Aim of the task - Every line below between the line holding "This screenshot has height=742, width=1179." and the line holding "Task: Share the article via WeChat icon", inclusive, should be repeated exactly, and all other lines omitted.

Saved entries

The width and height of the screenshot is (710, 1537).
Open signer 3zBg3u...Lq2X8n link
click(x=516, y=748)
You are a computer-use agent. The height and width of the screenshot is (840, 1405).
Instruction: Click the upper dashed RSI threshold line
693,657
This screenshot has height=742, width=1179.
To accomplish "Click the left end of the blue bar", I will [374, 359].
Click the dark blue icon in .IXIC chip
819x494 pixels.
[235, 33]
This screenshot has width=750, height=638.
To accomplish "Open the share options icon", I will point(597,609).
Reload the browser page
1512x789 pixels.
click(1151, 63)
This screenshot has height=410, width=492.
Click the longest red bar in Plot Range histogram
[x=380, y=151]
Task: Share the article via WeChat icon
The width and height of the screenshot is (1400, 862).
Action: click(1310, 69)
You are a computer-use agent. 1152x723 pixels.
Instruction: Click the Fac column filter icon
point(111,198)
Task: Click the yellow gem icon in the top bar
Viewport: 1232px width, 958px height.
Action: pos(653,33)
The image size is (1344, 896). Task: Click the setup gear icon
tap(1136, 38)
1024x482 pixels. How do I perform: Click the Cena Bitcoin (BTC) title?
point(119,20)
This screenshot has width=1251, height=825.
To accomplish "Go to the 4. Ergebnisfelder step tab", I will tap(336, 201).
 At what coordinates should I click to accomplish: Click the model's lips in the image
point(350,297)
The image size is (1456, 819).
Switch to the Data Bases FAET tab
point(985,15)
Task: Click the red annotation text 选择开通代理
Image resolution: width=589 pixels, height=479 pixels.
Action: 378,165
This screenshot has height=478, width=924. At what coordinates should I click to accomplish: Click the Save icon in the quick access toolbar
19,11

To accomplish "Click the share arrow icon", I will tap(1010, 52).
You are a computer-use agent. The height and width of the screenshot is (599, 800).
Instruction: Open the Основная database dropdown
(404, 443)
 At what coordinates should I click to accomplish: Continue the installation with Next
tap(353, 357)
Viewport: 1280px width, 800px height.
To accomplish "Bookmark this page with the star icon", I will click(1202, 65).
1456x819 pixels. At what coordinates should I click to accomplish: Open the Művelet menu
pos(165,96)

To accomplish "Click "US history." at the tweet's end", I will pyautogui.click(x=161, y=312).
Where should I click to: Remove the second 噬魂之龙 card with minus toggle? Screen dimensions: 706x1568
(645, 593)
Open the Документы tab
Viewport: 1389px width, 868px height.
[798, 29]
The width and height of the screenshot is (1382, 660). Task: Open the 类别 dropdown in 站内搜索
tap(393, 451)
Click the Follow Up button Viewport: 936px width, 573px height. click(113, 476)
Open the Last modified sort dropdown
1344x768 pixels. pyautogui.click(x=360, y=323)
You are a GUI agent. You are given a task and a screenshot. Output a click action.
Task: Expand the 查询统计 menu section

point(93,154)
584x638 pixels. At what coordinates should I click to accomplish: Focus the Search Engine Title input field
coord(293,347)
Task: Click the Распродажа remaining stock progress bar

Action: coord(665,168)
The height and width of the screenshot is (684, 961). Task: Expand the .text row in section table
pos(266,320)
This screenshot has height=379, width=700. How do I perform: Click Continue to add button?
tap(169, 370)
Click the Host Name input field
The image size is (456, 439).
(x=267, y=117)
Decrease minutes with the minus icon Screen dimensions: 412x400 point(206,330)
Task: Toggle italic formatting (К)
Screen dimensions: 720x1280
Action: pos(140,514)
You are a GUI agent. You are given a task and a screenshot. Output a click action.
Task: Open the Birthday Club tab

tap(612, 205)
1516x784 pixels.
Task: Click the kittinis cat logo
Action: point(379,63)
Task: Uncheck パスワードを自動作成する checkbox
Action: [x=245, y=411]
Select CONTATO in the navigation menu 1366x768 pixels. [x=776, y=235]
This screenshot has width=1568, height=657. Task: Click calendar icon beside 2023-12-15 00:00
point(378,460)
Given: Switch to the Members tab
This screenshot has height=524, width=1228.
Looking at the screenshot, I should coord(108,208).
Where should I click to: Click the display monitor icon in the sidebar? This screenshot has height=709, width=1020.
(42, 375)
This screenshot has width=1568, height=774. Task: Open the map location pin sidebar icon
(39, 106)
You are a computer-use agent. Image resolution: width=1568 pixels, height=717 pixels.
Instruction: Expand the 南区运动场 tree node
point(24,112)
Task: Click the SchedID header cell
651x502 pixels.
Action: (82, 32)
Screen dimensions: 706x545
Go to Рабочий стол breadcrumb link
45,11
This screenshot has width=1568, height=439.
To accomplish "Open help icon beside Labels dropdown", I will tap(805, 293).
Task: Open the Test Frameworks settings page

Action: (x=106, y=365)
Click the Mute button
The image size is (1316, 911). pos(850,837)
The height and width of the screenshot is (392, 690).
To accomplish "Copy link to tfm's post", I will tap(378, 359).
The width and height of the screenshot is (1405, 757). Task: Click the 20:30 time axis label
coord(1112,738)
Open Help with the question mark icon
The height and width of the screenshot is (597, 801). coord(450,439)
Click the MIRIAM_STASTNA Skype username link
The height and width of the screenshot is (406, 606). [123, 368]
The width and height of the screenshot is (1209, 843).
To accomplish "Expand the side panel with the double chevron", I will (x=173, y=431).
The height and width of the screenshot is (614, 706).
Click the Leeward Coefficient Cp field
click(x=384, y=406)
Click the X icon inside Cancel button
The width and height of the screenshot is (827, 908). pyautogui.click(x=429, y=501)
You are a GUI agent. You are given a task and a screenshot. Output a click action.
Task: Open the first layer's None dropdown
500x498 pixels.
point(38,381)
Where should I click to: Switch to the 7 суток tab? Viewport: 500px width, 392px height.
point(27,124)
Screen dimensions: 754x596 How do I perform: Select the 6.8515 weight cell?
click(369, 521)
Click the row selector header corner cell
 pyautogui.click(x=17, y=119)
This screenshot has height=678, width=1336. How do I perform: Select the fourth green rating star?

Exercise solution -
This screenshot has height=742, width=1179.
To accomplish "Click the left end of the blue bar", I will [374, 359].
Click the dark blue icon in .IXIC chip
819x494 pixels.
[235, 33]
This screenshot has width=750, height=638.
To accomplish "Open the share options icon", I will point(597,609).
Reload the browser page
1512x789 pixels.
click(1151, 63)
This screenshot has height=410, width=492.
Click the longest red bar in Plot Range histogram
[x=380, y=151]
Task: Share the article via WeChat icon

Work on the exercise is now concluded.